Man I really wish I could put together a big tank like that. Looks great, are you going to put neon tetras in the water  (I presonally like them a lot haha).


----------



## Guest (Mar 30, 2005)

Ive been doing some reaserch on what type of fish, aand i found the neon tetras arnt the best choice since they are a school fish and theres not much water there, i was thinking white cloud minows or a betta.


----------



## Darks!de (Nov 16, 2004)

I agree, white clouds, betta, misquito fish are all good choices.

Luke


----------



## EverettC (Mar 9, 2004)

Ah true, well I'd go with beta. They are cool fish and you can get nice ones at any fish store relatively cheap.


----------



## Ryan (Feb 18, 2004)

Check out killies!

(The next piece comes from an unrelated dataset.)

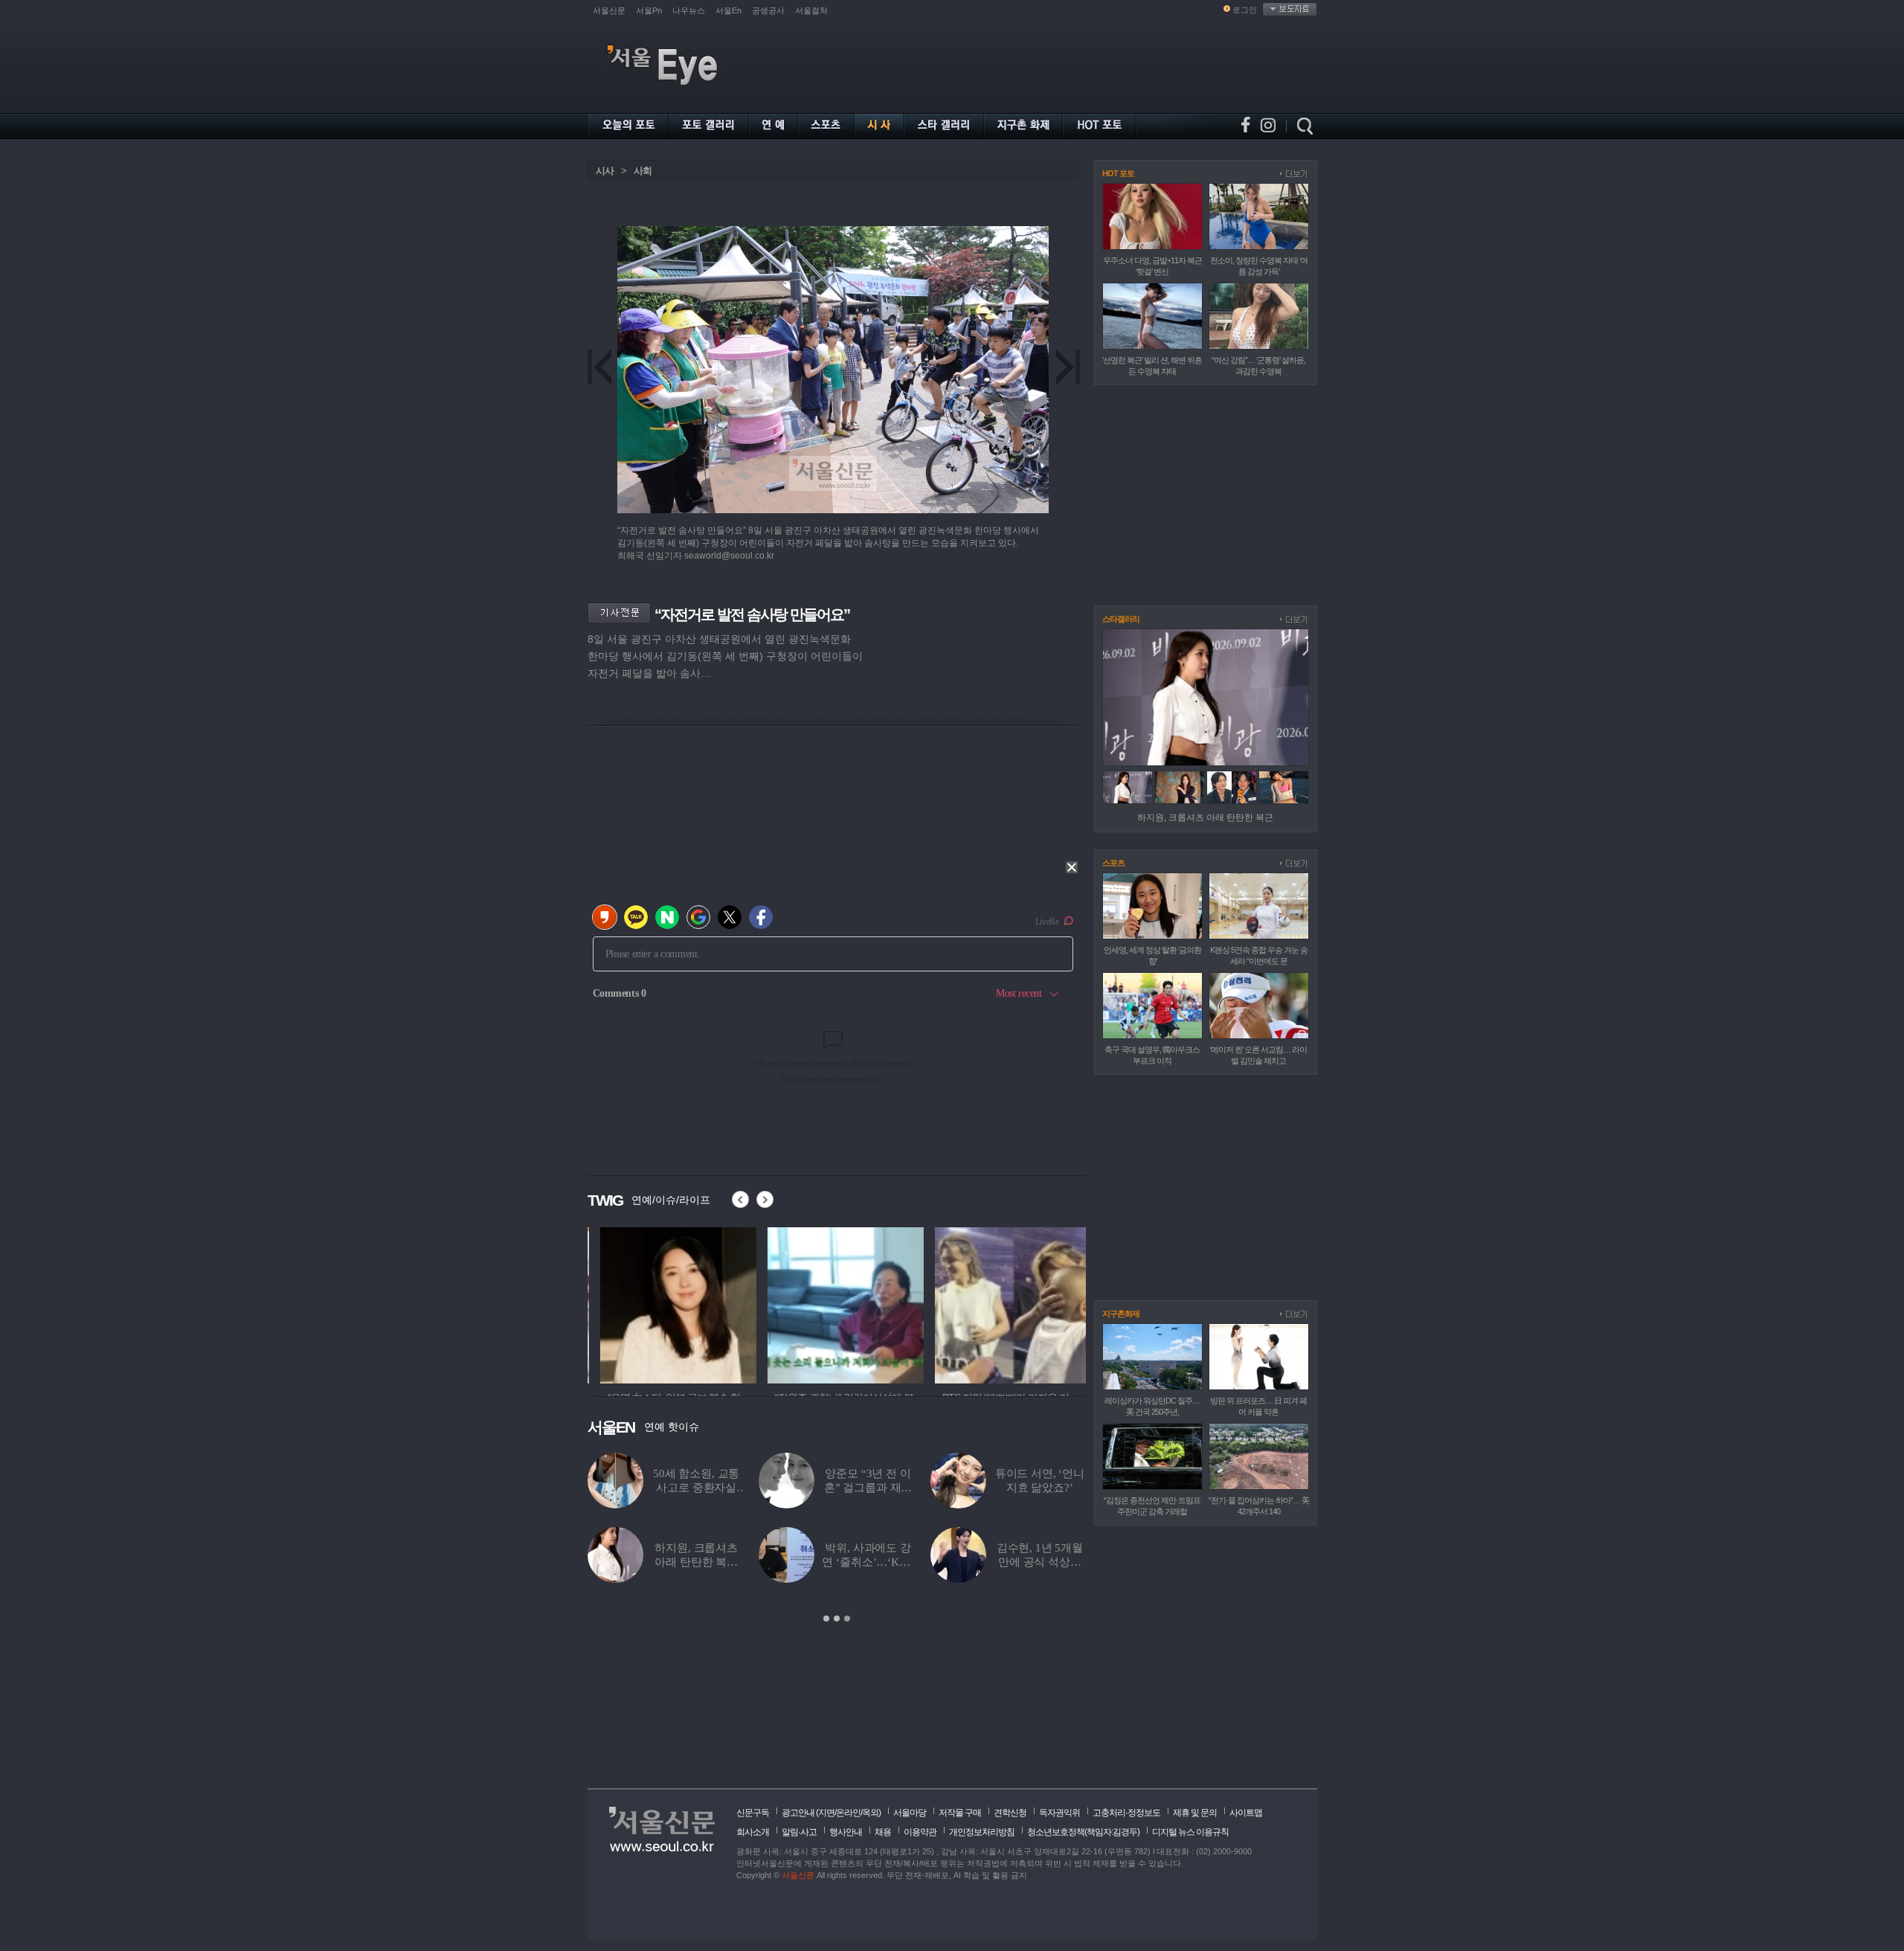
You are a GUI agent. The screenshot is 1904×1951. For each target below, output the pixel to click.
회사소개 (752, 1832)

They are some of the most amazing looking freshwater fish you'll see.


----------



## Guest (Mar 30, 2005)

Yeah ive been interested in the killis for a while but havent had any luck finding them her in calgary.


----------



## Ryan (Feb 18, 2004)

You should check online, and if worse comes to worse order some eggs and try hatching them. I dont have any experience, i just been wanting them for the past 3 years lol, just never came around to getting them yet.

Ryan


----------



## ryalan (Mar 19, 2005)

*Hi from South America..!!!!!*

Nice pics of your new terrarium, of course is your final desicion what kind of fish you will put in the aquarium zone, but my suggest would be that if you are thinking recreate an enviroment like South American rainforrest, 
you would have to add fishes from our region too
If you don't have enough filtration for the aquarium zone, forget the tetras, I think the best choice (in S.A. fish) would be a couple of Killies like Pterolebias or Cynolebias or even Rivulus, they will feel like in home 

Of course is just a suggest.....

Best regards

Raul


----------



## Guest (Mar 31, 2005)

Thats a great idea, it would be nice to keep its S. American. Maybe ill see if i can find some info on those fishes you named.


----------